I really have to give the credit to my good friend Bob Henn. In the fall of 2003, I went on my first road trip with Bob to the National Youthworkers Convention in Arizona. He stopped at the Airport Starbucks and ordered two lattes... extra-hot, double-cupped, triple-shot, half-fat, no-foam, with two sugars. He asked me to carry one, which made me realize the importance of the double-cup. Now, mind you, I've never been a die-hard coffee drinker (I endulge in the occassional social cup now and again) but Bob invited me to taste of the fruit of his labors (remind me to post at some point about the art of ordering lunch with Bob Henn) and I have to say I was extremely impressed. Later in the trip, I was treated to my very own latte.

Still not necessarily a convert, I did branch out into the espresso drinks in the year that followed. I took my second road trip in the winter of 2004 with Bob to the Shepherd's Conference in California. They had a coffee trailer on campus that served up complementary lattes. I became skilled in the ways of ordering drinks through that experience.

Meanwhile, back at the local Starbucks, my budget was shrinking but my cravings for the Caramel Macchiato was rapidly expanding. This was unfortunate for both my wallet and my waistline. When my staff position at the church ended in January, I went on yet another road trip to the CBInternational conference and enjoyed this luscious concocation during a heart-to-heart with their president, Hans Finzel.

Enter the new job with Forthright Consulting, and I am again a mere minutes walk from the local Dunkin Donuts. Somehow I had staved off the temptation at Bethel often enough to keep from pushing to 300 pound mark, but then along comes the Turtle Nut Latte. At more than three bucks a pop, I feel very constrained on my consumption of this sinfully delicious beverage. That is, until the new Wawa opens up at the corner of Philadelphia Pike and Harvey Road. This is where I discover the self-serve latte machine.

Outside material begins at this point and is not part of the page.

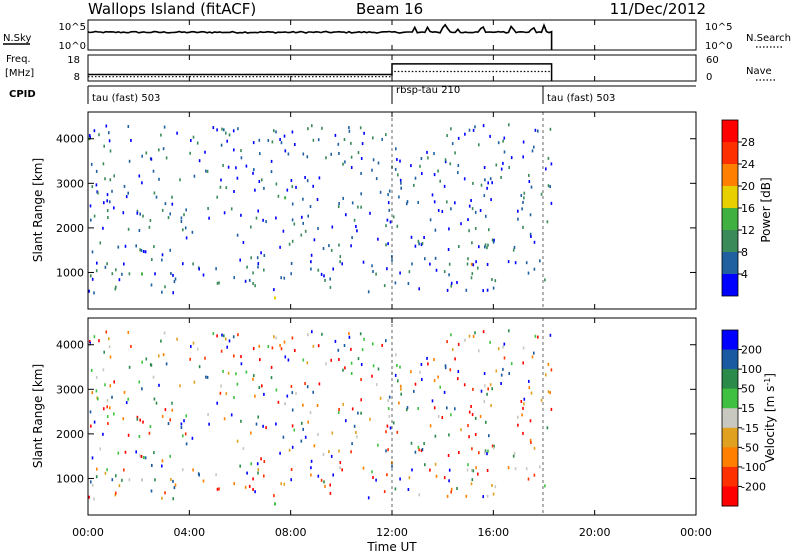 This screenshot has height=554, width=800. What do you see at coordinates (730, 496) in the screenshot?
I see `velocity-colorbar-swatch` at bounding box center [730, 496].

Here's how it works (in ten easy steps):

  1. Acquire one 20 oz cup
  2. Apply a cardboard cozy (this drink comes out pretty hot)
  3. Insert into latte & steamer machine; position immediately below nozzle (duh)
  4. Press and hold the "caramel" button on the right (latte) side until 1/4 full
    *Beverage will continue to dispense for a second or two
  5. Press and hold the "mocha" button on the right (latte) side until 2/3 full
    *Beverage will continue to dispense for a second or two
  6. Remove from latte & steamer machine; proceed to coffee bar
  7. Top off cup from pot labeled "vanilla cream"; proceed to fixin's bar
  8. Add one packet of sugar and one of "pink" artificial sweetener
  9. Stir vigorously and add black dome lid
  10. Pay $1.19 at register

I will be anxious to hear if anyone comes up with a better recipe for bliss.

Tuesday, November 01, 2005

A Footnote of Sorts 

If you are just joining the blog now, not to worry. With the new name comes a new format, and I will soon be deleting all the old posts, so you really haven't missed anything. Here is a brief history of the transformation and a summary of the direction we're going now...

That brings us to right now. I won't make any promises about how often or how well I will be posting, nor will I make any predictions about what the topics will be. Here are some hot things on my mind right now:

  1. Annoying grammatical and English usage mistakes
  2. Fisher-Price Little People
  3. Virginia Tech Hokies (though I can't imagine they will be #3 for long...)
  4. The theology of church government and church discipline (hmmm... wonder why?)
  5. Wawa lattes

We'll see what happens. Join the fun as it emerges.